Castro, nicknamed “Sharkey,” admits boxing wasn’t his first love. It was soccer, but that changed after his father took him to a gym as part of “a daily routine” and the athlete and sport eventually found a fit.
Not that it was easy.
“I used to like soccer way more,” Castro said. “I had to do boxing because my dad used to box and I entered tournaments, and I did well and I kept liking it and I continued boxing … fell in love with boxing. I fell in love with the winning.”
Castro’s first fight was at age 8, and four years later he won his first national tournament title.
After that, he says, “I took it serious.”
Tony Castro keeps his son focused.
“A lot of people get bigheaded because they’re a champion,” he said. “Then you don’t become focused like you’re supposed to be. What I tell him, ‘Where you’re at right now you have to train twice as hard, because they know who you are and they’re training to beat you. In their mind, they have a picture of you on their punching bag.’ ”
Castro’s run to his bantamweight world title last year included a unanimous decision over Czech Republic’s Artur Sachbazjan in the quarterfinals, a first-round technical knockout of Azerbaijan’s Orkhan Hasanov in the semifinals and a 30-27, 30-26, 30-27 unanimous decision over Cuba’s Alexei Rodriguez in the final.
That experience overseas helped Castro better understand international competition, he said.
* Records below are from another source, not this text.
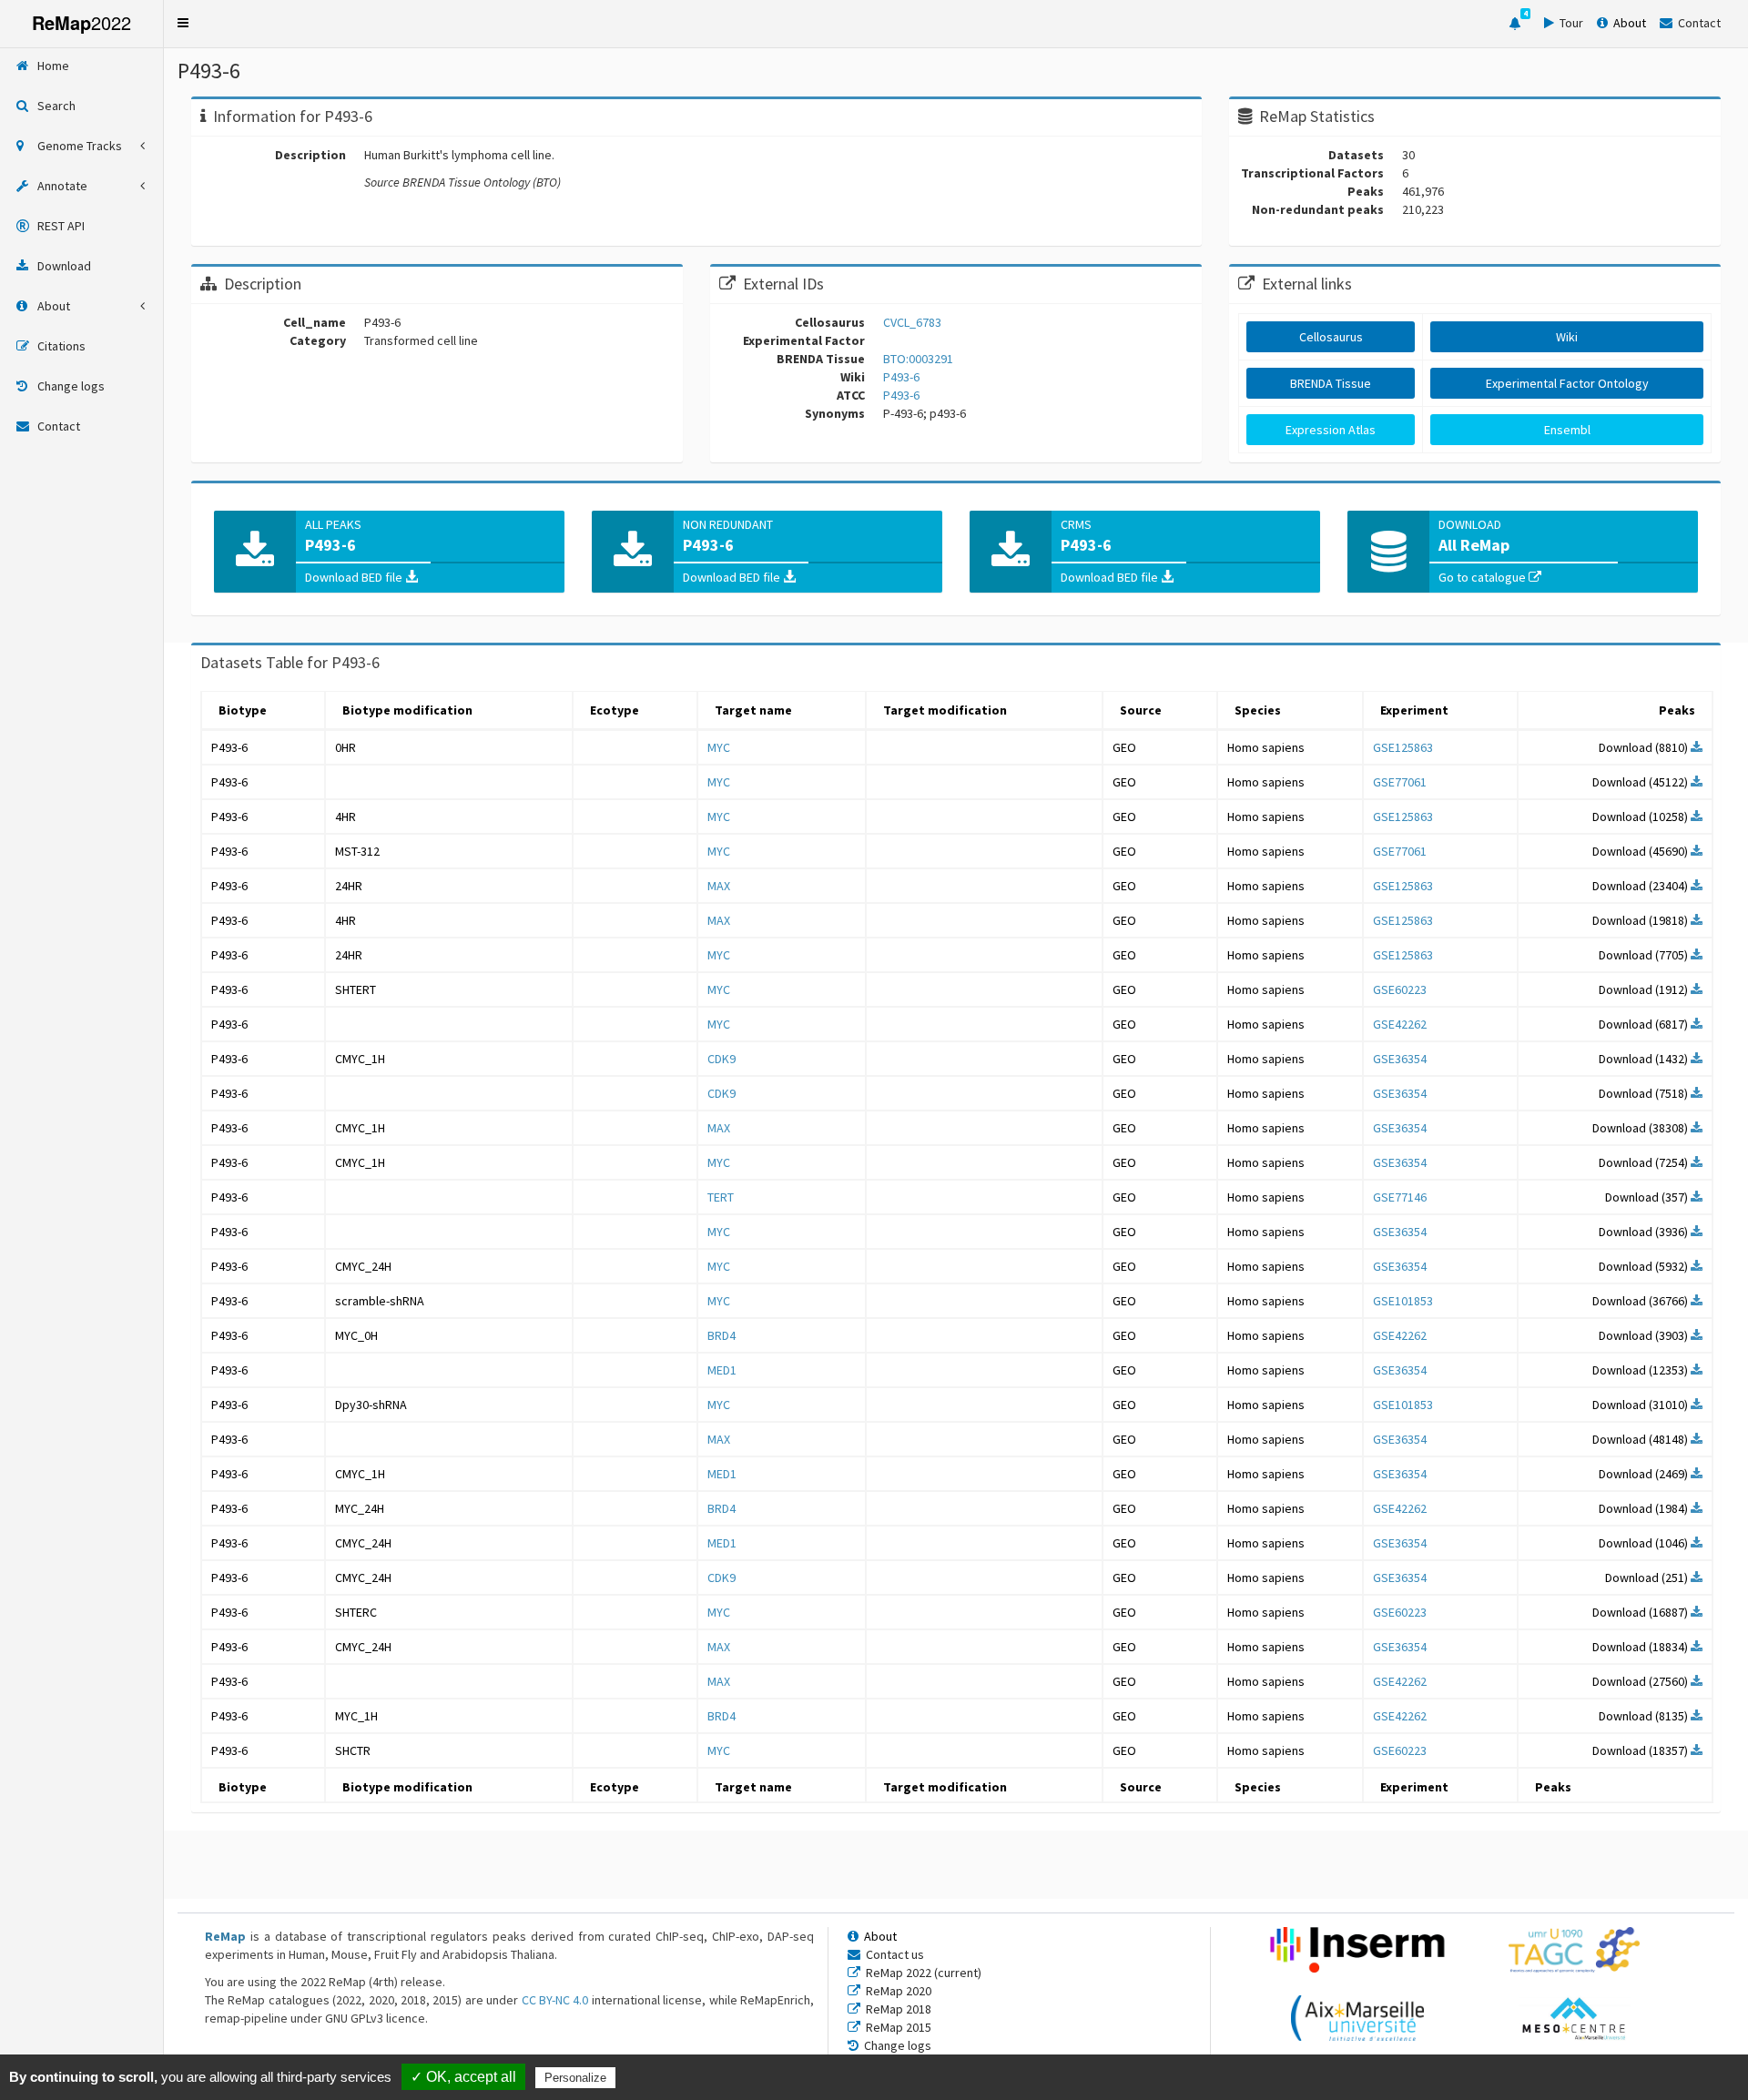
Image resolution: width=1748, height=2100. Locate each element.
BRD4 (721, 1335)
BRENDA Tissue (1330, 383)
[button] (183, 23)
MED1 (722, 1370)
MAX (718, 886)
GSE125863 (1403, 747)
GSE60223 (1400, 989)
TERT (720, 1197)
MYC (718, 747)
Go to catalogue (1483, 577)
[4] (1515, 24)
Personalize (575, 2078)
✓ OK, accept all (463, 2077)
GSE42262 (1400, 1024)
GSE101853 (1403, 1301)
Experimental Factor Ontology (1567, 383)
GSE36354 (1400, 1058)
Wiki (1567, 337)
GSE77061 (1400, 782)
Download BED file (355, 577)
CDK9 (721, 1058)
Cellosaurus (1331, 337)
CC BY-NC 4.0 (555, 2000)
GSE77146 (1400, 1197)
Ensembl (1567, 429)
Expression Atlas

“Different styles,” he said. “Some techniques you see and some awkward fighters, as well.”
Castro, ranked No. 1 by USA Boxing in the youth men’s bantamweight division (123), will be watching the Rio de Janeiro Olympics in August. It’s too soon for him to be on that stage, so he’ll root for a U.S. team that has not won Olympic gold since Andre Ward did in 2004.
If that drought continues into 2020, when Castro will be 19, he hopes to be among those in position to end it.
Go to the Olympics and win the gold medal.
Castro on one of his big longer-term goals
“I’d like to go to the Olympics and represent Team USA in Japan,” he said. “Win the gold medal there and after that most likely turn pro.”